In immunotherapy-naive patients who relapse after front-line chemotherapy, the most important biomarker is clinical history and duration of response to platinum, which helps guide second-line treatment, Dr. Byers said.
“I think there’s consensus among most of us that patients who have platinum-refractory disease and are unlikely to respond to further platinum therapy or other chemotherapy agents are patients who really should get immunotherapy,” she added, explaining that the available data suggest there is no cross-resistance and that there may actually be enhanced benefit with immunotherapy in such patients.
Using molecular data to identify SCLC subtypes based on gene expression profiles is another area of interest, she said.

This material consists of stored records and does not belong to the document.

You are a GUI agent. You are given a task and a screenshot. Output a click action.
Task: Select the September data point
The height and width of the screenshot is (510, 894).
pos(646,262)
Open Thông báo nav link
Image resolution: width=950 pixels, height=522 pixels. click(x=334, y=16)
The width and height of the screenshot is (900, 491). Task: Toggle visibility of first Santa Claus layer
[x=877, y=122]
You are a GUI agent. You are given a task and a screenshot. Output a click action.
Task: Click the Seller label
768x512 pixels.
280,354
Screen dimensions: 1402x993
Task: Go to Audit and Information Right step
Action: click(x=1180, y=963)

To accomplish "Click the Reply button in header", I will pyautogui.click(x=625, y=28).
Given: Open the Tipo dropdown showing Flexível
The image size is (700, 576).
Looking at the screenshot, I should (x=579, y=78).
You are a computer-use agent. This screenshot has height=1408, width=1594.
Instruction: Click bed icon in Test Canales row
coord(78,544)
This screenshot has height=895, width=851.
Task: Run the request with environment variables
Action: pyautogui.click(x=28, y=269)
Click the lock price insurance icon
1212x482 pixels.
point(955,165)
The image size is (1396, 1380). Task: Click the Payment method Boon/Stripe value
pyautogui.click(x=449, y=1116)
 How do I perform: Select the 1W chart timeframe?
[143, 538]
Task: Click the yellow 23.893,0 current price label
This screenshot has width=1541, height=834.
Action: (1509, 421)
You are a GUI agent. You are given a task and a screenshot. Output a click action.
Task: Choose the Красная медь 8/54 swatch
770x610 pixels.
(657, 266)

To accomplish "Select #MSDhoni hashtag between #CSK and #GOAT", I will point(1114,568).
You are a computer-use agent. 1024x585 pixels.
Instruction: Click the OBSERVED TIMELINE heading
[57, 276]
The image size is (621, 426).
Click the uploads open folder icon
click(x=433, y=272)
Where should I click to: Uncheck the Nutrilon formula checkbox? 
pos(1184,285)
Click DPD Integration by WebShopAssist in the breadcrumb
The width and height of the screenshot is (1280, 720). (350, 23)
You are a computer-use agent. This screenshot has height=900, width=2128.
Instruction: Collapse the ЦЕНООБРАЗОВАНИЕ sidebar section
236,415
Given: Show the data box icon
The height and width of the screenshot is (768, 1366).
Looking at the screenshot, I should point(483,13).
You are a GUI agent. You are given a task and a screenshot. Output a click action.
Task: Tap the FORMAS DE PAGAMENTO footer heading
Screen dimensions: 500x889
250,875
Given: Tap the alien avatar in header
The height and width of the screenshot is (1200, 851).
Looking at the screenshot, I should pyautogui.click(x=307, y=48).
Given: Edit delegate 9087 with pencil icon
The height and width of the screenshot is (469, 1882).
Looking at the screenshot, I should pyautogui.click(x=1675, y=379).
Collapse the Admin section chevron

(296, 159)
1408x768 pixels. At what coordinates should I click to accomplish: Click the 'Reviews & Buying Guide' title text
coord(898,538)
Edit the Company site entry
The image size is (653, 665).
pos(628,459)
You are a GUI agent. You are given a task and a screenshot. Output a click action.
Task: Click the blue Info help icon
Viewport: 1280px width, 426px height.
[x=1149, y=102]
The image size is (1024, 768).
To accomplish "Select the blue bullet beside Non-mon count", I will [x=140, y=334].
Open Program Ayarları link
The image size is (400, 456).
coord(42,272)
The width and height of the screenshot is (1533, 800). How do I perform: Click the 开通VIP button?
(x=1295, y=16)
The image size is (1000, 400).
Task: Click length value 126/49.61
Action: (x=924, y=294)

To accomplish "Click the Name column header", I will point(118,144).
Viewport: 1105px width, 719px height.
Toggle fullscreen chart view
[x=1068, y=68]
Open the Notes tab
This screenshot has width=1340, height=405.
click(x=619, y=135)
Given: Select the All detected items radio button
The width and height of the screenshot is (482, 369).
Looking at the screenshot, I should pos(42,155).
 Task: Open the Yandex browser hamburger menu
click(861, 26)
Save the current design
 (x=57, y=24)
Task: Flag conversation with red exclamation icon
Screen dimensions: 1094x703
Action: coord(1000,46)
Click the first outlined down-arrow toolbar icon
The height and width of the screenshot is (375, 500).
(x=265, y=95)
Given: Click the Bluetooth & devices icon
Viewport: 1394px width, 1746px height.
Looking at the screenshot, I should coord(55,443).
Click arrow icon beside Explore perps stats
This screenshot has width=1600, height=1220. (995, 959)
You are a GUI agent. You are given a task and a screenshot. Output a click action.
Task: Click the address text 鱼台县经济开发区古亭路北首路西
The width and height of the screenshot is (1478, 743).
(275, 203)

In fact, new data presented at the WCLC conference by Carl Gay, MD, PhD, a former fellow in her lab and now a junior faculty member at MD Anderson, identified four specific SCLC subgroups; three were driven by activation of the known transcription factors ASCL1, NEUROD1, and POU2F3, but an additional “inflamed” group without expression of those three transcription factors was also identified.
That “triple-negative” group had significantly higher expression of human leukocyte antigen and very high T-cell activation with expression of multiple immune checkpoints representing candidate targets, she said, adding: “We hypothesize that this group may be the group in SCLC that gets relatively greater benefit from immune checkpoint blockade.”
DDR is also garnering attention.
“Since there was this signal that [patients with] DNA damage ... tend to be more sensitive to immunotherapy ... we looked at whether or not targeted agents that prevented repair of DNA damage and induced increased levels of DNA damage ... might activate the innate immune system through the STING pathway and if that could be a potential approach to enhance immunotherapy response,” she said.
The approach showed promise in cell lines in a mouse model and also in an immunocompetent SCLC mouse model.
“It was really interesting to see how these drugs might potentially enhance response to immunotherapy,” Dr. Byers said, noting that the same phenomenon has been seen with PARP inhibitors in breast and colon cancer models and in other solid tumors.
“So I think that there is something there, and fortunately we’re now at a point now where we can start looking at some of these combinations in the clinic across many different cancer types,” she said. “I think we’ll be learning a lot more about what’s happening with these patients.”
At present, however, “there is more that we don’t know about the immune landscape of small cell lung cancer than what we do know, and that’s a real opportunity where, over the next several years, we will gain a deeper understanding ... that will direct where we’re going in terms of translating that back into the clinic.”